The role of ERK signaling pathway in intervertebral disc degeneration

There have already been many studies describing the relationship between the ERK signaling pathway and NPCs degeneration. Zheng et al. found leptin could induce the proliferation of human NPCs via MEK/ERK pathways [32]. It’s still controversial whether the activation of the ERK signaling pathway can induce or inhibit nucleus pulposus cell degeneration. We suppose that the ERK pathway is one kind of ‘stress-react’ pathway that can be activated when NPCs face the risk of degeneration. Makarand et al. confirmed that NPCs upregulated the MEK/ERK and PI3K/Akt signaling pathway under hypoxic conditions and resisted apoptosis [19]. Shuai L et al. found that Autophagy attenuates compression-induced apoptosis of human nucleus pulposus cells via MEK/ERK/ NRF1/Atg7 signaling pathways during intervertebral disc degeneration [33]. What’s more, autophagy and apoptosis have been confirmed by scientists in that they can respond to similar stress stimuli and can both be involved in intervertebral disc degeneration [34, 35, 36, 37, 38]. Other in vivo studies showed that the ERK signaling pathway can be activated under hypertonic stress and cause apoptosis of rabbit NPCs. The latest study indicated that the expression of ERK1/2 was decreased with overexpression of miR-155 in normal nucleus pulposus cells [39]. All these factors seems to prove that the ERK signaling pathway is more like a ‘stress-react’ pathway that can be activated to inhibit the NPCs’ degeneration.

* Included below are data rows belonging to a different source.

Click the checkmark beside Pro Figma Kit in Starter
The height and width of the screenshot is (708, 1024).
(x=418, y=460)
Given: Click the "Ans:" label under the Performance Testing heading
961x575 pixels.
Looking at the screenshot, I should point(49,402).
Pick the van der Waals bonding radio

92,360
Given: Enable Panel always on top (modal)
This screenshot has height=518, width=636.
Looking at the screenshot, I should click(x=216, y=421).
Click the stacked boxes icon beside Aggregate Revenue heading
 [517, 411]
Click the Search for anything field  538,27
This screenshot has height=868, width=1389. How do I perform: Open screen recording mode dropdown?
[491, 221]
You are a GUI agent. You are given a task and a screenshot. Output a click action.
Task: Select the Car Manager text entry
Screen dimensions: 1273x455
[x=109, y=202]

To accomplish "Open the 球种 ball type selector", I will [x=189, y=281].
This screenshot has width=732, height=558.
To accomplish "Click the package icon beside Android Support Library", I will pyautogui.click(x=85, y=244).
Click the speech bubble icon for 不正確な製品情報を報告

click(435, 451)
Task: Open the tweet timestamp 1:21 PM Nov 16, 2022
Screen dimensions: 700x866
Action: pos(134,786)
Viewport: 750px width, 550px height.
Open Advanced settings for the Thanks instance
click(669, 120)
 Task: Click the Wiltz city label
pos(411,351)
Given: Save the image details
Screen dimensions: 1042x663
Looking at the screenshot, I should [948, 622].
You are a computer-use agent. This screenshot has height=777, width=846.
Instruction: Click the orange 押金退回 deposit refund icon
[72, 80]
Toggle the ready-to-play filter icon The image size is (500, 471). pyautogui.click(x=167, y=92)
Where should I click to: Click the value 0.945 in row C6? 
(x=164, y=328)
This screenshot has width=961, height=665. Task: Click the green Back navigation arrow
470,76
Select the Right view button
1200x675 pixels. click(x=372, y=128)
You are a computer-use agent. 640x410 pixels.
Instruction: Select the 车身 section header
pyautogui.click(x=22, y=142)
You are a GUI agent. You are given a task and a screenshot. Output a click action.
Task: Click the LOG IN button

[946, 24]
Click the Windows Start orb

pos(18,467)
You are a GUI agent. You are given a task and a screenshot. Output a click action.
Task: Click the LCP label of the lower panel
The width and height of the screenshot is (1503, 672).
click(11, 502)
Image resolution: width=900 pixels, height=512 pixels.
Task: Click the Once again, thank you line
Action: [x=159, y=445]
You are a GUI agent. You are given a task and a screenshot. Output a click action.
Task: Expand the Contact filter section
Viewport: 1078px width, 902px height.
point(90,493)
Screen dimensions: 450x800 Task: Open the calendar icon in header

In conclusion, our study found that CPC particles have a negative effect on HNPCs, which was mainly reflected in cell growth and the cell cycle. After activation of the ERK signaling pathway, the effect of CPC on cell growth and the cell cycle was significantly reduced as well as the content of Collagen II, which could reflect that the degree of HNPCs’ degeneration was up-regulated significantly. We can draw the conclusion that CPC can probably block the activation of HNPCs’ ERK pathway, thus causing the HNPCs’ degeneration. Our study gave an explanation from the biological standpoint that CPC particles do have the capacity to induce IDD.